Diane Perry has a secret weapon, at least on Tuesdays and Thursdays, in the effort to get her 6-year-old granddaughter, Rhiannon, up in time for school.
“I just say, ‘It’s Courtney day!’ and out of bed she comes,” says Perry with a laugh.
Courtney Reynolds, a senior at Bonny Eagle High School, is Rhiannon’s reading mentor.
“She makes my day,” says Courtney, 17. “It really boosts my confidence to know I’m helping her.”
Two afternoons a week, Courtney and 14 other Bonny Eagle students hop on a bus for the trip to nearby Buxton Center Elementary School. The students are volunteers with Teen Trendsetters, a mentoring program that pairs teenagers with elementary-aged students who have fallen behind six months or more in reading.
For Rhiannon – a first-grader with a gap in her ever-present grin as she waits for two front teeth to arrive – working with Countney has been a journey from dread to excitement.

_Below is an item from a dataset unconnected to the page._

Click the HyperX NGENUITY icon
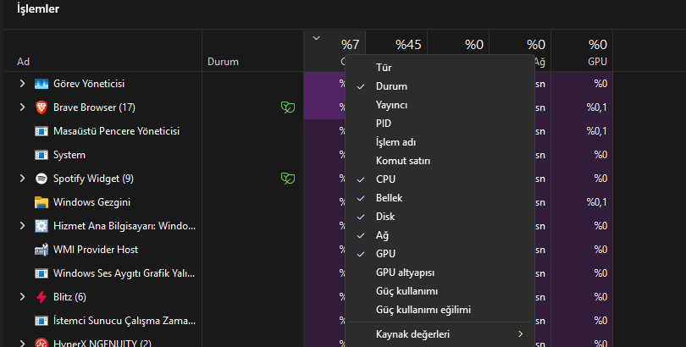The image size is (686, 347). pyautogui.click(x=41, y=343)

“She’s so excited that someone is coming to read just with her,” says Perry. “I saw a difference within two weeks. Her knowledge of what she was reading, her fluency. She wants to read.”
The Teen Trendsetters program was founded by the Barbara Bush Foundation for Family Literacy in 2002. After the success of a pilot program in Windham in 2012 and 2013, it was expanded to 20 schools in Maine this year. The foundation’s president and CEO, Liza McFadden, says early intervention is critical.
“In education circles, what we say is people are learning to read until third grade and then they’re reading to learn,” McFadden says. “We’re finding that the earlier we can reach these (struggling) kids and get them in the program, the greater the likelihood that they catch up.”
Studies show that if they don’t catch up by third grade, they may be on track to become yet another sad statistic. According to a report by the Annie E. Casey Foundation, 88 percent of high school dropouts were struggling readers in the third grade who continued to flail.
Teen Trendsetters seems to be providing kids with the boost they need.
An evaluation by the University of Miami last year found that more than 50 percent of the first-graders in the program in Florida improved enough to read on grade level within one year.
Part of the charm seems to be the comfort the young readers have with their mentors.
“It’s a high school student, not a grown-up,” says Buxton Center Elementary literacy specialist Mary Lou Shuster. “That’s different. It’s more like a big sister for them.”
“They’re enamored with these high school kids coming in,” says Bonny Eagle High Principal Paul Penna, “and they look so forward to seeing them when they walk through the door.”
When big kids take the time to read with little kids, says Penna, it sends a powerful message.
“The message … is that it’s important to read.”
Last fall, when 18-year-old Megan Brown started working with 6-year-old Jacob Rice, reading was not high on Jacob’s list of fun things to do.
“It was almost like he was too nervous to try,” Brown said.
Not anymore. On a Tuesday afternoon in February, Jacob sits in a classroom with Brown, eagerly making his way through a copy of “Brave Father Mouse.” Together, they sound out words and talk about each story he reads.
Brown, the editor of the Bonny Eagle High School newspaper and a member of the National Honor Society, volunteered for the program the minute she heard about it. It’s gratifying, she says, to see how far Jacob – and all the other mentees – have come.
“A lot of the kids struggle,” she said, “so it’s nice when they can catch onto something. Makes you feel really good.”
Each child is given 17 books and access to 4,000 more online. Parents – an integral part of the program – are required to make sure those take-home materials are used.
They’re asked to sign a contract promising to listen to their child read at least twice a week.
And that, says literacy specialist Shuster, is the icing on the Teen Trendsetter cake.